Em sua essência, nosso sistema atual continua sendo o sistema de 1967 - desvirtuado e, pior, com uma carga tributária bem mais alta. Encontra-se evidentemente superado pelo tempo, dada a magnitude das mudanças ocorridas na economia brasileira desde então.


A insistência na utilização de um sistema desenhado para uma realidade econômica, doméstica e mundial, completamente diferente, produz sérias distorções na economia. Sua inadequação aos tempos atuais vem causando estragos na nossa competitividade, especialmente graves no setor industrial.



O sistema tributário está evidentemente superado pelo tempo


Igualmente importante, o sistema vem se tornando crescentemente obsoleto como esteio do pacto federativo, o grande acordo que mantém a convivência harmônica entre União, Estados e municípios. Em muitas instâncias, talvez em função da dificuldade para enfrentar de forma definitiva os problemas, soluções provisórias foram adotadas, como nos casos dos critérios de rateio dos fundos de participação e dos incentivos e benefícios de ICMS concedidos pelos Estados.

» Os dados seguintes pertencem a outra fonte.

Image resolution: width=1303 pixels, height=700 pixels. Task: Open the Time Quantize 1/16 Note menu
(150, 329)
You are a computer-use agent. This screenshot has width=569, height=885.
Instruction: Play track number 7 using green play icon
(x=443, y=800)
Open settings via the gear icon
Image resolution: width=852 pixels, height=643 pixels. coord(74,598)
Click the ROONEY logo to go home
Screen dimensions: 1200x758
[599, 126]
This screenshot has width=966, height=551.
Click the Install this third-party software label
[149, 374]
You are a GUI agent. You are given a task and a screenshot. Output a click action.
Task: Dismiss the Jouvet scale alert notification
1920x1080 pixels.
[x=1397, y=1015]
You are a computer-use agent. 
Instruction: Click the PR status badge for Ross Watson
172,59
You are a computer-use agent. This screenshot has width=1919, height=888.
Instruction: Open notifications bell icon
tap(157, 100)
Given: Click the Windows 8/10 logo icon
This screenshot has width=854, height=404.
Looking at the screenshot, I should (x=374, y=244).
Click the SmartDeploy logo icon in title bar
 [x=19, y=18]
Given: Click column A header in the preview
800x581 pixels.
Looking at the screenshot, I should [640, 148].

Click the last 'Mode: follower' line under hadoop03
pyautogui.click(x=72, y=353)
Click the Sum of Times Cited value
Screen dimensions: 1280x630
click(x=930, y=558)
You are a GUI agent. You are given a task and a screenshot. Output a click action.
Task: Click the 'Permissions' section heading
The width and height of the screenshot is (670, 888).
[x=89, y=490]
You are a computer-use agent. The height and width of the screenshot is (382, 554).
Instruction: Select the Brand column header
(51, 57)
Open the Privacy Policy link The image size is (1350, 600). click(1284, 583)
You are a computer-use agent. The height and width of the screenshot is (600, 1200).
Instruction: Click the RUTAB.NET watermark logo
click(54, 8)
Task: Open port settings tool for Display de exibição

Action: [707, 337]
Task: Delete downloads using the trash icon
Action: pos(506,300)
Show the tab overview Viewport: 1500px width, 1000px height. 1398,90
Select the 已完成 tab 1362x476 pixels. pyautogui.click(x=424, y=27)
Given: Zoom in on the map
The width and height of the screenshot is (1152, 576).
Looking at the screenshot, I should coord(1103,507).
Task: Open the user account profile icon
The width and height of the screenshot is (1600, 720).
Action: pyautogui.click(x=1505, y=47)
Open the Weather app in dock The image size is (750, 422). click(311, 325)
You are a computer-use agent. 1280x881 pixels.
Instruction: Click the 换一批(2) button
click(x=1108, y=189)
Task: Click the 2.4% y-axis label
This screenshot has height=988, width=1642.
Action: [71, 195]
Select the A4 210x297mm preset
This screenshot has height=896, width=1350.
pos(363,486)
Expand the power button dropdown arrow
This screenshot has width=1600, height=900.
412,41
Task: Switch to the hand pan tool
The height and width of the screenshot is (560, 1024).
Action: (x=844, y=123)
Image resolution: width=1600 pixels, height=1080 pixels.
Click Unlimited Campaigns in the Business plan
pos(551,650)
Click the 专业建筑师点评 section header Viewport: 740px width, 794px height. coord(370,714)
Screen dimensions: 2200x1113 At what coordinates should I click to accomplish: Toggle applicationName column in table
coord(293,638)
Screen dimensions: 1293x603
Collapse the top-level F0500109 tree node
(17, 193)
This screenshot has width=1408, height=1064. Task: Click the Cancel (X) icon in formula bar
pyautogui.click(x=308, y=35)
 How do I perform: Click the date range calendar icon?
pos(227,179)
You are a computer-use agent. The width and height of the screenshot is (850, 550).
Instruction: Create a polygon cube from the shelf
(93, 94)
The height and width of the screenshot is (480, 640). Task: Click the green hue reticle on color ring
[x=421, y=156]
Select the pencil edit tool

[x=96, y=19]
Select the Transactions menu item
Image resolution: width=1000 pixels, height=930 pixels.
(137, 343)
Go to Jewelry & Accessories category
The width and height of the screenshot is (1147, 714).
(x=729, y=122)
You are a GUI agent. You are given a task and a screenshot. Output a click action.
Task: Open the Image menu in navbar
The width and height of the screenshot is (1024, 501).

Em ambos os casos, a Constituição prevê a regulamentação da matéria por meio de novas leis complementares.


No primeiro, a regra provisória de rateio, de 1989, foi declarada inconstitucional pelo STF. No segundo, a nova lei complementar do ICMS simplesmente omitiu o tema, mantendo assim a solução provisória de utilização da Lei Complementar 24, de 1975, ou seja, de obrigatoriedade da aprovação de qualquer benefício estadual de ICMS, por unanimidade, no Conselho Nacional de Política Fazendária (Confaz).


Especialmente no caso dos incentivos estaduais, de longe a mais complexa das questões federativas, a falta de uma solução definitiva vem provocando um quadro de insegurança jurídica muito preocupante, pois causa adiamentos e/ou cancelamentos de investimentos, com sérios prejuízos para a nossa capacidade de crescer e gerar emprego e renda.


Não é sustentável o contexto atual, no qual ações abarrotam a Justiça, em grande maioria arguindo a constitucionalidade dos créditos de ICMS gerados no comércio interestadual a partir de operações que auferiram benefícios/incentivos nos Estados de origem, sem que os mesmos tivessem sido aprovados pelo Confaz. O tema, inclusive, encontra-se sob a ameaça de edição de súmula vinculante pelo Supremo.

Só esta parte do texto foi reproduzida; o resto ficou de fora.